Primary Objectives of this Job
With limited supervision the individual will perform routine and critical manufacturing operations, including but not limited to work functions in Cell Culture and Purification areas. Operates production equipment according to Standard Operating Procedures (SOPs) for the production of commercial and/or clinical products. Will support engineering and validation activities.

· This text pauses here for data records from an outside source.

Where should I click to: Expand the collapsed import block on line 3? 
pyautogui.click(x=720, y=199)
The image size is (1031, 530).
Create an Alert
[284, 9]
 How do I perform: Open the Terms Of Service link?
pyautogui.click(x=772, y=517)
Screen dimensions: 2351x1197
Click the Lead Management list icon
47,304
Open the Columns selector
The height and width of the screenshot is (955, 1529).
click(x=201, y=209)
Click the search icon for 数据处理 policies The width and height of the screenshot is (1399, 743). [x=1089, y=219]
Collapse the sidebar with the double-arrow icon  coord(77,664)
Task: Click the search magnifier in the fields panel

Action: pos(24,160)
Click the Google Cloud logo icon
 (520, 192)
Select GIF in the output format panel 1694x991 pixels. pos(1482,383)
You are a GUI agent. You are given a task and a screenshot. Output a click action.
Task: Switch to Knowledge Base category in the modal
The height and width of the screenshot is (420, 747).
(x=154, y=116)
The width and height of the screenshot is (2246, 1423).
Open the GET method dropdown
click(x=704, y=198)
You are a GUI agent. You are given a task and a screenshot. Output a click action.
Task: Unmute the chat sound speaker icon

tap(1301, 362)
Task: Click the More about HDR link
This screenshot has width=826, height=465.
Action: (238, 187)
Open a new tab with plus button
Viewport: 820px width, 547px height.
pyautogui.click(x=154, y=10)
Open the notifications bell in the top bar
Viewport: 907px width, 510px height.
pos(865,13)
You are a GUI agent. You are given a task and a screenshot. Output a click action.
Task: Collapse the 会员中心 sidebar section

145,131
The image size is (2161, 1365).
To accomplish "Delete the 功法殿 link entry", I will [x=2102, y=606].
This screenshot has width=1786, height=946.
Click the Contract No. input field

Primary responsibilities include (70%):
- Execution of routine and critical production operations
- Learn and perform well-defined SOPs
- Pursue on-the-job training through Competency Assessments to increase knowledge and understanding
- Execute instructions and record data in the Electronic Batch Management (EBM) system if applicable
- Execute instructions and record data in the Master Batch Records (MBRs) and Master Formulation Records (MFRs) if applicable
- Review manufacturing documentation and EBM or PCS alerts real-time to ensure compliance if applicable
- Attain operating knowledge of the Process Control System (PCS)
- Record data into logbooks and log-sheets
- Review logbooks and log-sheets data
- Perform equipment monitoring
- Perform and coordinate basic laboratory tasks including but not limited to sampling, pH and conductivity measurements
- Demonstrate aseptic technique in the handling of product and materials if applicable
- Troubleshoot and resolve process related issues
- Initiate and document production events in the Global Event Management System (GEMS) or equivalent system
- Informing management of events impacting production schedule
- Propose and review document revisions
- Complete required training on time
- Carry out work in a safe manner, notifying management of safety issues and risks
The individual will manage equipment and support facility related projects by (15%):
- Act as a Subject Matter Expert SME for improvement projects
- Perform scheduled cleaning of equipment
- Assist in the assembly and disassembly of process equipment
- Perform standardization of equipment
- Perform basic 5S housekeeping
- Initiate Corrective Work Orders in the C3ME system or equivalent system.
- Support change over activities
Staff Technical Training and Development (15%):
- Meet and maintain training requirements
- Provide technical training for area personnel
- Provide input on training material development
- Develop and maintain personal development plan
- Provide annual performance self-assessment on development plan
- Responsibility to adhere to any applicable EHS requirements.
- Commitment to a fair and respectful relationship to others and behavior in accordance with Takeda s Code of Conduct.
- Any other duties as assigned by supervisor.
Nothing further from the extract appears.